Written task 1
In the forum thread, what search term does Rick suggest to someone looking for the vehicles for sale?
Written task 2
Repeat the forum thread word for word from "## kyratshooter" to "out the bottom?".

Quoted passage
►
Adding a bit longer shaft would help the prop alot I think you'll have a cavitation problem...at least from here.

----------


## kyratshooter

Don't kid us AS.   Calling this a BOV is severe rationalization/justification for buying two really neat toys!  

You live in Bute, AK.  Who are you bugging out to avoid and where do you plan on going?  We should all live in fear of the urban mobs you face!

Neat toys though.

Wonder if I could fit my Murry lawn tractor into my John boat with the wheels sticking out the bottom?

----------


## crashdive123

> NWO is my concern. They want to control everything, everywhere.


Well, if it's everywhere - where ya going?

----------


## crashdive123

> High mountain Canyons and Glaciers.


So it'll be everywhere except there? :Innocent:

----------


## rebel

Good lookin' coots!  I like your thinking ahead and preparedness. 

This thread reminded me of the movie I tried to stay up and watch last night: http://www.youtube.com/watch?v=AcZhmyd7D7A

----------


## Brazito

What search term do you use to find those for sale? All I ended up with was links to birds.

----------


## Rick

Try "Coot ATV"

Or try this...

http://www.cootworld.com/

You might also look for the Argo amphibious 6X6. I think they call them "Bigfoot".

There is also a Kid 8x8 amphibious ATV. Take your pick!!

----------


## crashdive123

> What search term do you use to find those for sale? All I ended up with was links to birds.


I typed in "four wheel drive coots" and got quite a few responses.  There's even a forum dedicated to them.

----------


## SARKY

Damm! I want one of those!!!!! How much weight will they carry on land and while afloat???
◄
Record extracts
►
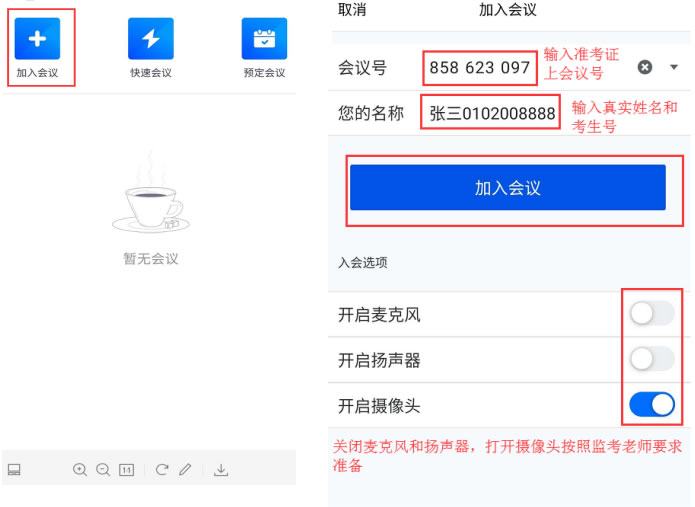Click the filmstrip icon in bottom toolbar
Image resolution: width=695 pixels, height=507 pixels.
(x=14, y=470)
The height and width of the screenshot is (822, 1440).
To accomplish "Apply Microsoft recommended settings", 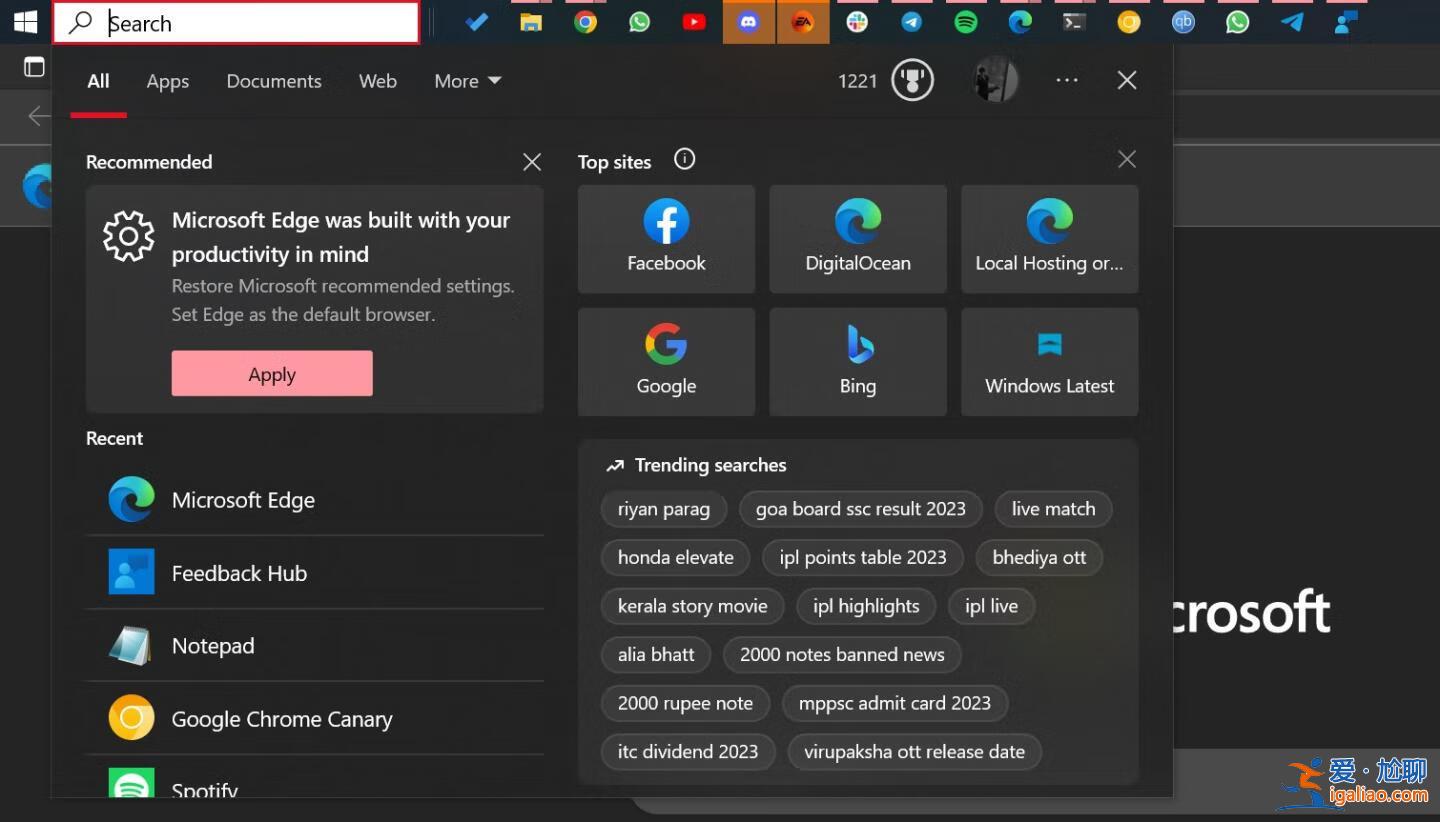I will pos(271,373).
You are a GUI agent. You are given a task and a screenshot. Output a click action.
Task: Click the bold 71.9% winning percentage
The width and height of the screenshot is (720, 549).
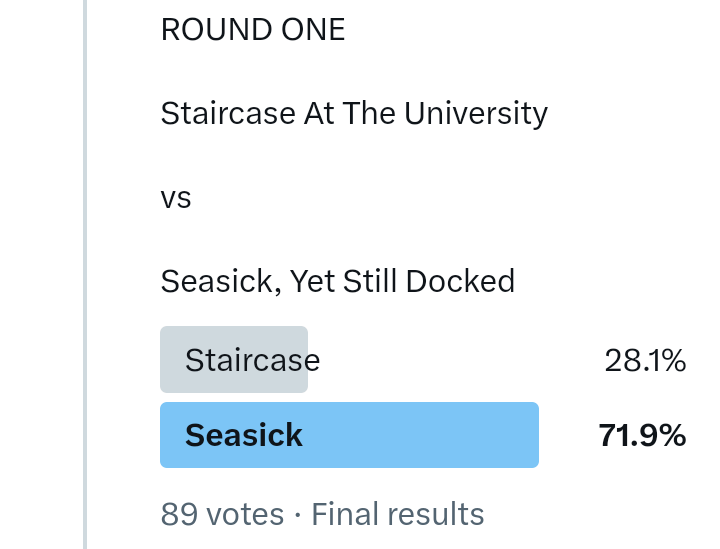pyautogui.click(x=642, y=435)
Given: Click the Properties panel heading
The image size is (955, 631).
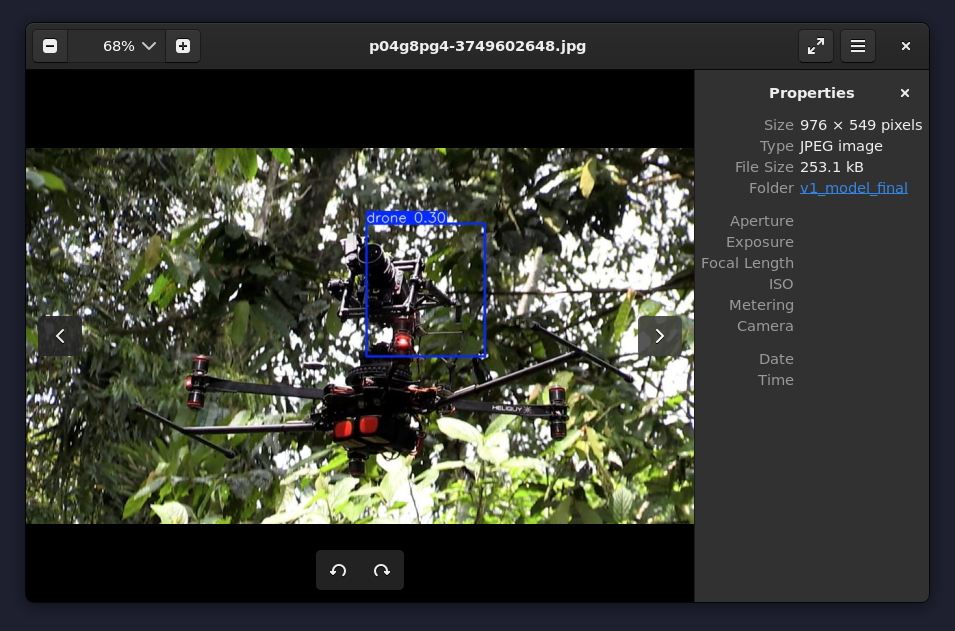Looking at the screenshot, I should click(811, 93).
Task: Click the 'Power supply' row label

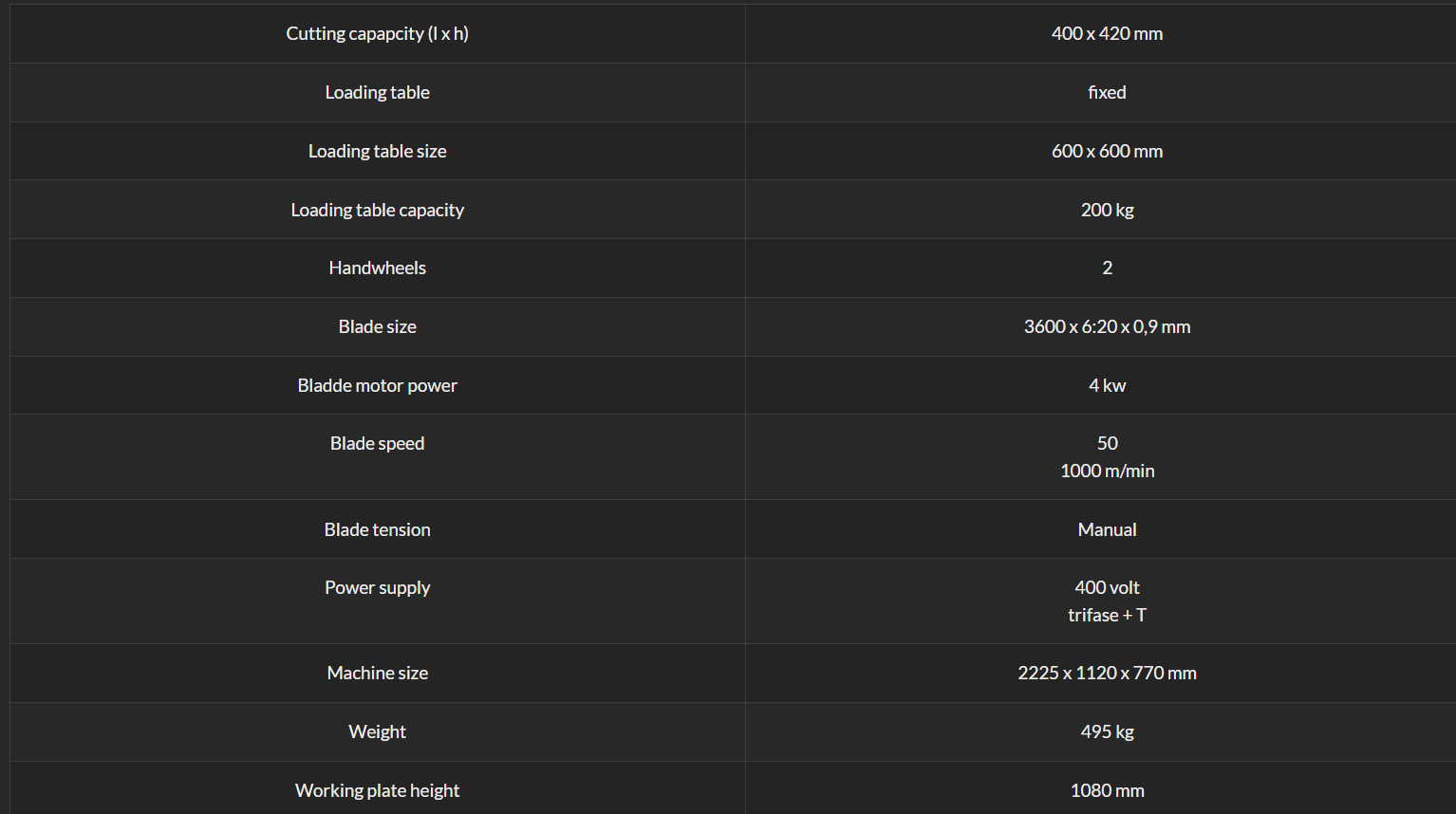Action: [x=378, y=588]
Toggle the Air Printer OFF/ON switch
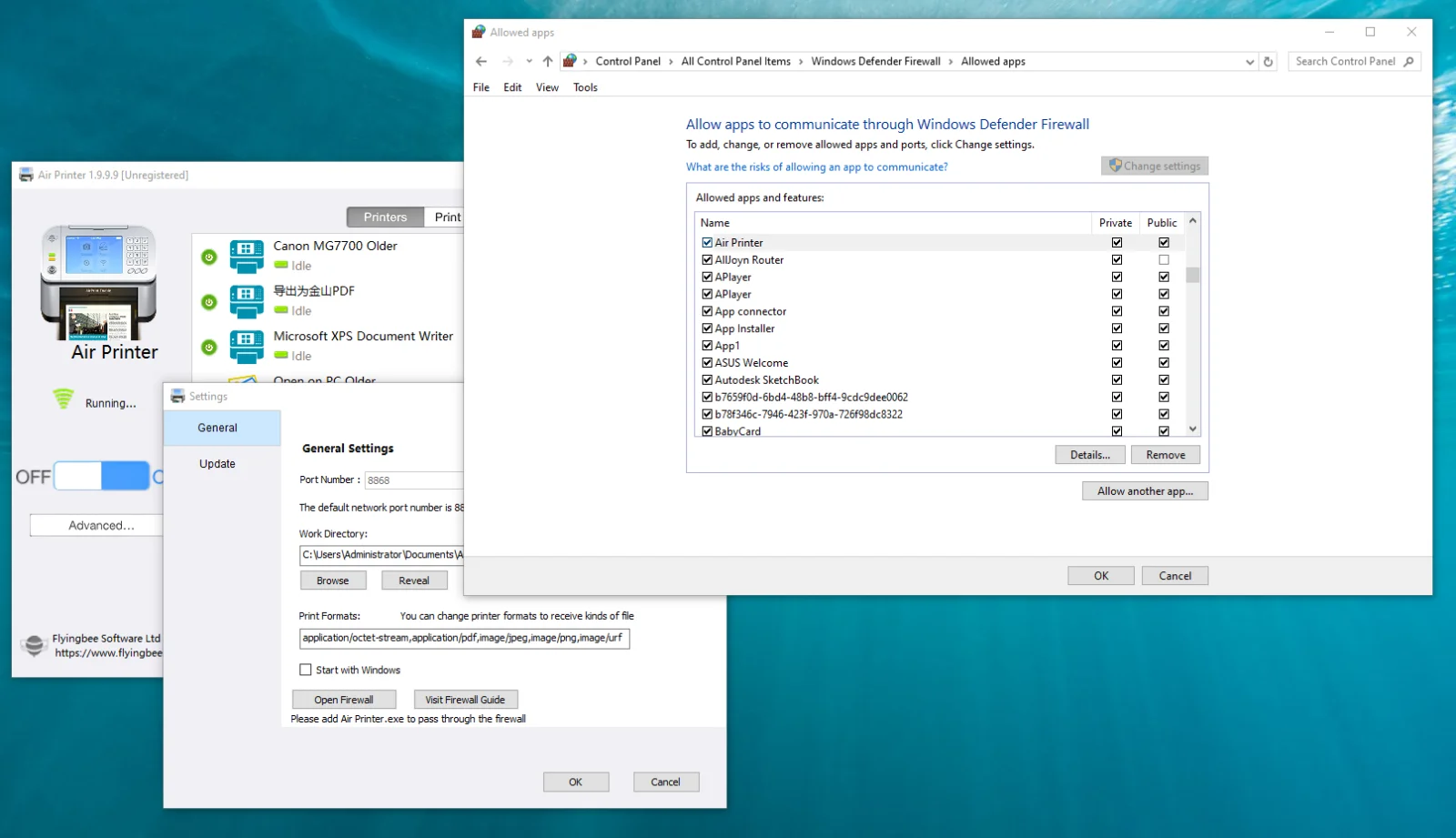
◄
Exercise solution 1
"Coot ATV"

Exercise solution 2
## kyratshooter

Don't kid us AS.   Calling this a BOV is severe rationalization/justification for buying two really neat toys!  

You live in Bute, AK.  Who are you bugging out to avoid and where do you plan on going?  We should all live in fear of the urban mobs you face!

Neat toys though.

Wonder if I could fit my Murry lawn tractor into my John boat with the wheels sticking out the bottom?